Wednesday, August 22, 2012
Newsroom (HBO, Sundays 9 pm)
Devil in the Details
Aaron Sorkin’s new dramatic series Newsroom starts out exactly as one expects any show about television journalism to: by attacking the president’s policies. The darkness lifts over voices contemplating whether Obama is socialist or not while Will McAvoy (Jeff Daniels) listens while being doped-up and slightly bored. He looks around---so familiar is the routine—and for a few seconds thinks he spots a particular female face in the crowd. The moment is disorientating until the moderator draws him into the discussion.
Because what happens next is Will getting unpatriotic and going H.A.M about the missing past greatness of America, so much so that it leaves everyone stunned to silence. Bridges plays the character in this moment brilliantly, his movements natural within their jaded context, the words espoused with consummate ease. The show ends and while he is being castigated for his behavior, he asks the most disturbing question of the night: ‘what did I say in there?’ Ouch. Right away, we get to realize—same as Will—that this traumatic incident has had repercussions. He’s forced to take a vacation of sorts because news anchors can’t afford to lose screws for long. People get iffy and long-suffering ills resurface. So, Will walks into his office the next time and finds everyone gone—shifted to another program, all by choice.
To Sorkin’s credit, Newsroom does not seek to bite off more than it can chew by remedying all journalistic ills. It seems headed that way once we’re introduced to the supporting cast, a whirl of overstated dialogue and speeches but once McKenzie McHale (Emily Mortimer) enters the fray then all is saved, literally. It’s a timely intervention because for all of Sorkin’s genius (The West Wing, The Social Network) the first episode swerves unevenly throughout its hour. There is improbability aplenty especially in the shape of Charlie Skinner (Sam Waterston) and his allegiance to Will and the network itself. Sorkin seems to realize this because if episode one (We Just Decided To) was iffy then episode two (News Night 2.0) is astonishingly clever. From the opening banter between Will and McKenzie arguing about the set up for the show to the meeting room discussion, the pace of the repartee is brilliant and biting (‘FOX really hired someone with three Mohammeds in their name?’).
Sorkin’s most salient points here are not aimed at the stories being covered but the people presenting them. We’re viewing their functions in real time and seeing how all those pieces work in tandem for one whole presentation. And it is fascinating, especially how McKenzie runs the show and quips her methods to everyone. Her past relationship with Will frames their current situation but Sorkin has pared it off with their dedication to work. In a weird way, Skinner is Sorkin on film and Will is clearly Keith Olbermman-based. It’s anyone’s guess who McKenzie resembles in real life but Mortimer is a delight to watch as the hassled producer who must inspire her team while earning Will’s trust again.

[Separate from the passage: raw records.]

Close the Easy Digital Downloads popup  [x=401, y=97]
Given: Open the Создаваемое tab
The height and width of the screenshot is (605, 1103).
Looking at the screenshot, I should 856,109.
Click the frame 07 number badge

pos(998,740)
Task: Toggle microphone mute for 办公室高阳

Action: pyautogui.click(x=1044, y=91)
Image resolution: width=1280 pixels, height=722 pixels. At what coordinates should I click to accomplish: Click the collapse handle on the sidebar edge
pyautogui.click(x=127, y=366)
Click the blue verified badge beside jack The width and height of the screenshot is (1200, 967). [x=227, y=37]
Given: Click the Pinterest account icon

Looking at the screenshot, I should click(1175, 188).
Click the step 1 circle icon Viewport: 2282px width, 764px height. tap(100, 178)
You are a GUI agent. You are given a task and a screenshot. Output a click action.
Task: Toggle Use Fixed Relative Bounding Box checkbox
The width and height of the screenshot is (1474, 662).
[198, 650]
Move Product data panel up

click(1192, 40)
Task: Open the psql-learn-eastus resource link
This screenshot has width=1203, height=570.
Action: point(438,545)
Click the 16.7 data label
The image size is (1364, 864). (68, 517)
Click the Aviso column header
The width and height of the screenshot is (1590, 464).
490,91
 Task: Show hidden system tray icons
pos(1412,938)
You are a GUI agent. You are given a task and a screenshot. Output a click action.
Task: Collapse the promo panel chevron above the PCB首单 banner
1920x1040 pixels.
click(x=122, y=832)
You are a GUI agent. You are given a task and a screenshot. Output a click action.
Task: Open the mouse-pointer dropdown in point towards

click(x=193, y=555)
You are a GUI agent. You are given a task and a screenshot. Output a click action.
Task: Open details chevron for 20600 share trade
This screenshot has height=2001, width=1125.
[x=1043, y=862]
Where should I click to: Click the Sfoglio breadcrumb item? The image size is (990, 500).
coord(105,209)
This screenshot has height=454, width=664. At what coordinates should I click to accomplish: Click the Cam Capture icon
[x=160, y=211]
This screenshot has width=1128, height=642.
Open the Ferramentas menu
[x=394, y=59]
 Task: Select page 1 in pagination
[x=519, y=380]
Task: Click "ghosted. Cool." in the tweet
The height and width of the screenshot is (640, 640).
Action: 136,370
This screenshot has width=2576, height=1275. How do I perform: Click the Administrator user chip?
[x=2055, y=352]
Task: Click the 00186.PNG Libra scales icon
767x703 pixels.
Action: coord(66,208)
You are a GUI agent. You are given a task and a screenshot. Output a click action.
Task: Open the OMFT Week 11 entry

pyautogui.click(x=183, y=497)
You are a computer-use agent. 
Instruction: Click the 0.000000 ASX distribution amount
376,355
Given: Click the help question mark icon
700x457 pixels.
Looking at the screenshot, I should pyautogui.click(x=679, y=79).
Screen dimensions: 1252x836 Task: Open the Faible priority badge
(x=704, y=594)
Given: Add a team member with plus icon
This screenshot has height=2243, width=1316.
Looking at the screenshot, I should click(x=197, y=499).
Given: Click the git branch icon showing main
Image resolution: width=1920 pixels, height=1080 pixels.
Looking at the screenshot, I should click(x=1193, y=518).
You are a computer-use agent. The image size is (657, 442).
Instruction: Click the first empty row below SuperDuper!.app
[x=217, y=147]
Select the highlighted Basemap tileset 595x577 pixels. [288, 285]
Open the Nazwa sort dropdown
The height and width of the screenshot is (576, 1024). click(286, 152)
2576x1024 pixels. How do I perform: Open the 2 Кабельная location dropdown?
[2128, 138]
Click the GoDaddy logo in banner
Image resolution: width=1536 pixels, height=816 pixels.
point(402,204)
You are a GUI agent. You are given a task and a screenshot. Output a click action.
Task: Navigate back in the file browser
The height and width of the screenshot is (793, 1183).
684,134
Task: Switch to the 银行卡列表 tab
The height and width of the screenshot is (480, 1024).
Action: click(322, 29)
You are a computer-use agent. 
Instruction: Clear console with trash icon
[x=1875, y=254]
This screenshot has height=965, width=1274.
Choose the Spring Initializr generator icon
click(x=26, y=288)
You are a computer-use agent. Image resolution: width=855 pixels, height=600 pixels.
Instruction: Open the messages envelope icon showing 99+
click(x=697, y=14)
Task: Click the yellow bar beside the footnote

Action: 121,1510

The show succeeds on these basic levels along with the gripping stories it presents. The final minutes are dedicated to the news itself and Bridges at his best: when a beauty queen arrogantly states that the America she grew up in didn’t allow such rampant immigration, he shuts her up that at twenty that is exactly the type of America she grew up in. When she unwisely proceeds to state not in Oklahoma, he retorts especially in Oklahoma. We even get the ubiquitous Sarah Palin moment (‘the Dutch, they are known in Norwegia…for dykes’). This ambitious stretch of tragic-comedy isn’t unique to Newsroom currently but unlike Veep (hilarious in its own right) all persons in charge have their thinking caps on and buried deeply within their skulls. That is the Sorkin magic.
It figures that a series critical in its assessment of the media wouldn’t exactly find huge amounts of love by the same media now assessing it. Quite a few reviewers (after just the first episode) have called it self-congratulatory and smug, not even aware of how ironic that must seem. Sorkin’s gift has always been to underpin the realness behind official lives…not to present them merely as represented by the viral evidence we the general public go by. He understands the manipulation of such a process and the thin line those in public office tread to maintain the status quo. Newsroom, more than any other show this season so far, puts in context the frustration and awesomeness of news-making, devil in the details and all. It’s a scenario I wonder if our own media entities and personalities even go through any at all.